__WRITTEN PROBLEM A__:
From the litigation note, reproduce the passage that begins at the words "SUSANNA COOK v." and stops after the words "is now pending.".
__WRITTEN PROBLEM B__:
Answer these questions using the litigation note:
(i) On what date was the WALKER case filed?
(ii) In which court is the COOK appeal now pending?
(iii) Which state statute is named among the claims in the three Georgia cases?

CCC INFORMATION SERVICES GROUP INC.
AND SUBSIDIARIES

NOTES TO CONSOLIDATED FINANCIAL STATEMENTS (Continued)
 
Class Action Dismissals Pending on Appeal
 
McGOWAN v. PROGRESSIVE CASUALTY INS. CO., PROGRESSIVE INS. CO., and CCC INFORMATION SERVICES INC., Case No. 00VS006525 (filed June 16, 2000 in the State Court of Fulton County, Georgia), DASHER v. ATLANTA CASUALTY CO. and CCC INFORMATION SERVICES INC., Case No. 00VS006315 (filed June 16, 2000 in the State Court of Fulton County, Georgia) and WALKER v. STATE FARM MUTUAL AUTOMOBILE INS. CO. and CCC INFORMATION SERVICES INC., Case No. 00VS007964 (filed August 2, 2000 in the State Court of Fulton County, Georgia). The plaintiffs in these three cases, each of whom seeks to represent a nationwide class of insureds against CCC and the named insurance company defendant, allege that CCC’s Valuescope valuation product and service provides values that do not comply with applicable state regulations governing total loss claims settlements. Plaintiffs assert various common law and statutory claims against CCC and the insurance company defendants, including claims under the Georgia RICO statute. Plaintiffs seek unspecified compensatory, treble and punitive damages, attorneys' fees and expenses. Each plaintiff’s claims were dismissed with prejudice by the trial court, and each plaintiff has appealed those dismissals to the Georgia Court of Appeals, where the cases are now pending.
 
SUSANNA COOK v. DAIRYLAND INS. CO., SENTRY INS. and CCC INFORMATION SERVICES INC., No. 2000 L-1 (filed January 31, 2000 in the Circuit Court of Johnson County, Illinois). The plaintiff in COOK seeks certification of a plaintiff class as well as a defendant class consisting of all insurance companies who used CCC's valuation reports to determine the "actual cash value" of totaled vehicles. Plaintiff asserts various common law claims against CCC and seeks an unspecified amount of compensatory and punitive damages, attorney's fees and costs. Plaintiff’s claims were dismissed with prejudice by the trial court, and the plaintiff has appealed that dismissal to the Illinois Appellate Court for the Fifth District, where the case is now pending.

__DATA SUPPLIED__:
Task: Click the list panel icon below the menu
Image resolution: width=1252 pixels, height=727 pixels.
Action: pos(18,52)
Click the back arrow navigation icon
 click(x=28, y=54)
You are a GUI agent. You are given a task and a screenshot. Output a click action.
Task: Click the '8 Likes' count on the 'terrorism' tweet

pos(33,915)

* * *

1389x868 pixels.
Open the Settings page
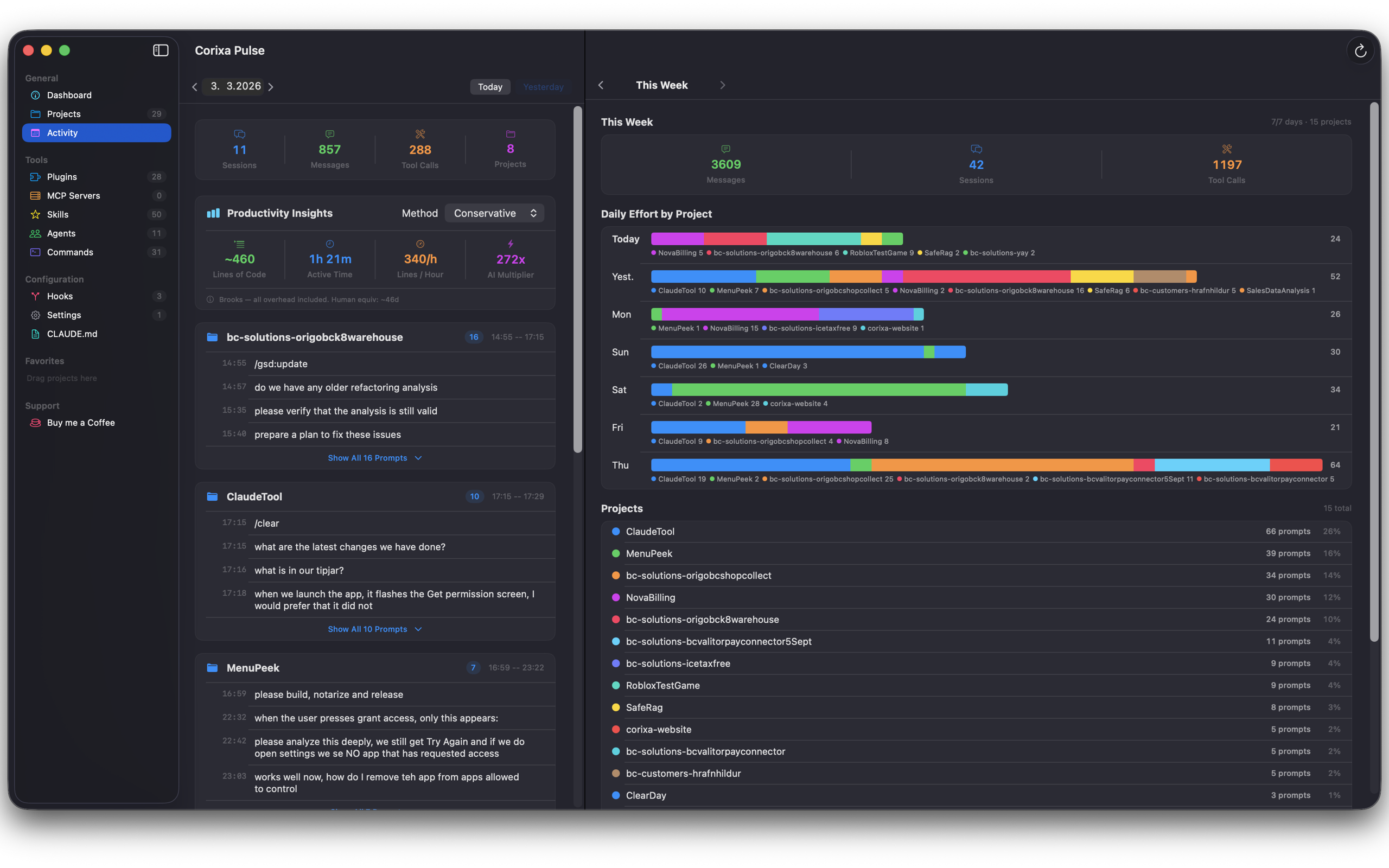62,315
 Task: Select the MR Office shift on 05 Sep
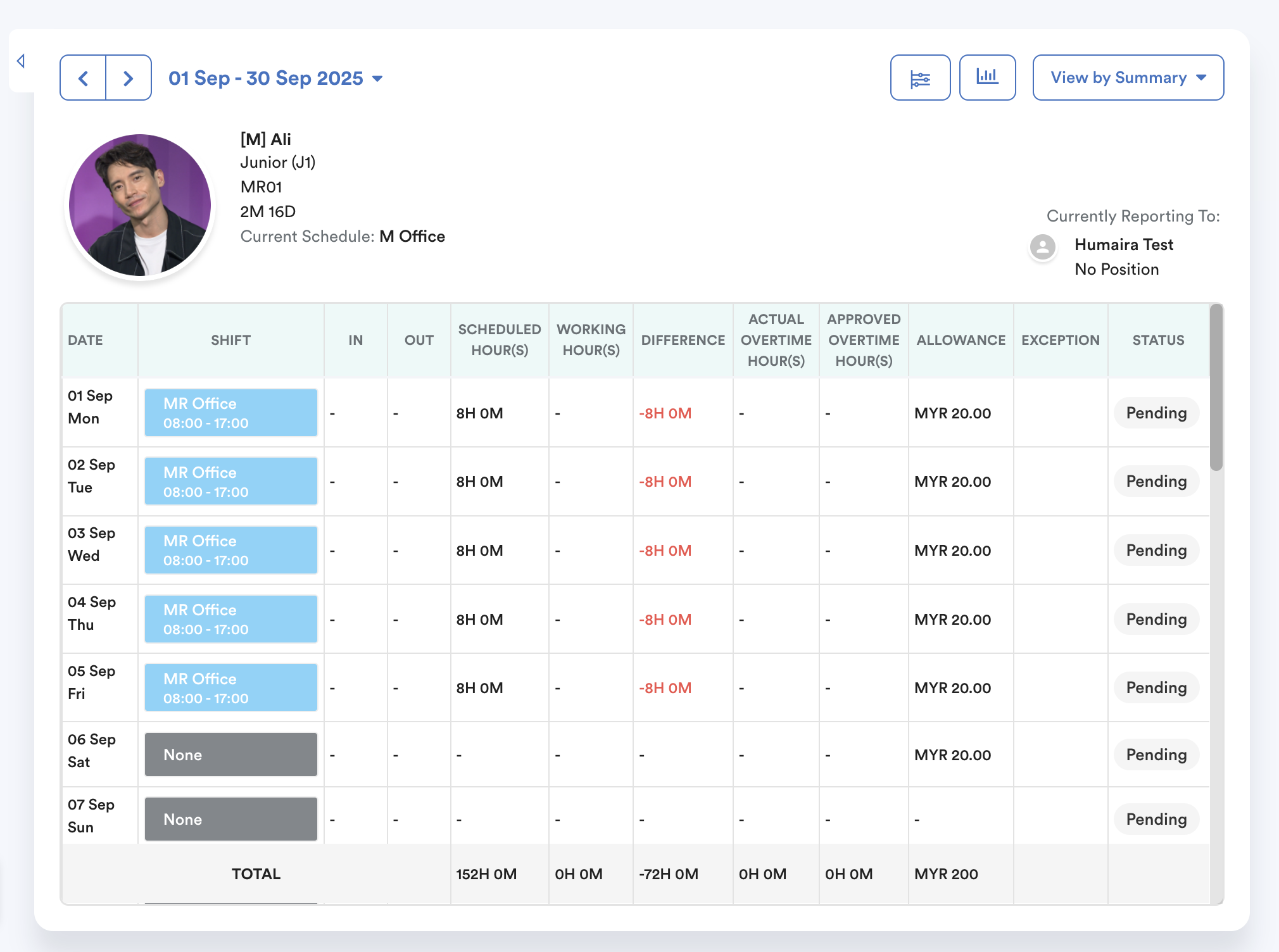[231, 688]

--

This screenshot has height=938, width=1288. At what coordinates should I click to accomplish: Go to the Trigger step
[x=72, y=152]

__EXERCISE ANSWER A__:
SUSANNA COOK v. DAIRYLAND INS. CO., SENTRY INS. and CCC INFORMATION SERVICES INC., No. 2000 L-1 (filed January 31, 2000 in the Circuit Court of Johnson County, Illinois). The plaintiff in COOK seeks certification of a plaintiff class as well as a defendant class consisting of all insurance companies who used CCC's valuation reports to determine the "actual cash value" of totaled vehicles. Plaintiff asserts various common law claims against CCC and seeks an unspecified amount of compensatory and punitive damages, attorney's fees and costs. Plaintiff’s claims were dismissed with prejudice by the trial court, and the plaintiff has appealed that dismissal to the Illinois Appellate Court for the Fifth District, where the case is now pending.

__EXERCISE ANSWER B__:
(i) August 2, 2000
(ii) The Illinois Appellate Court for the Fifth District
(iii) The Georgia RICO statute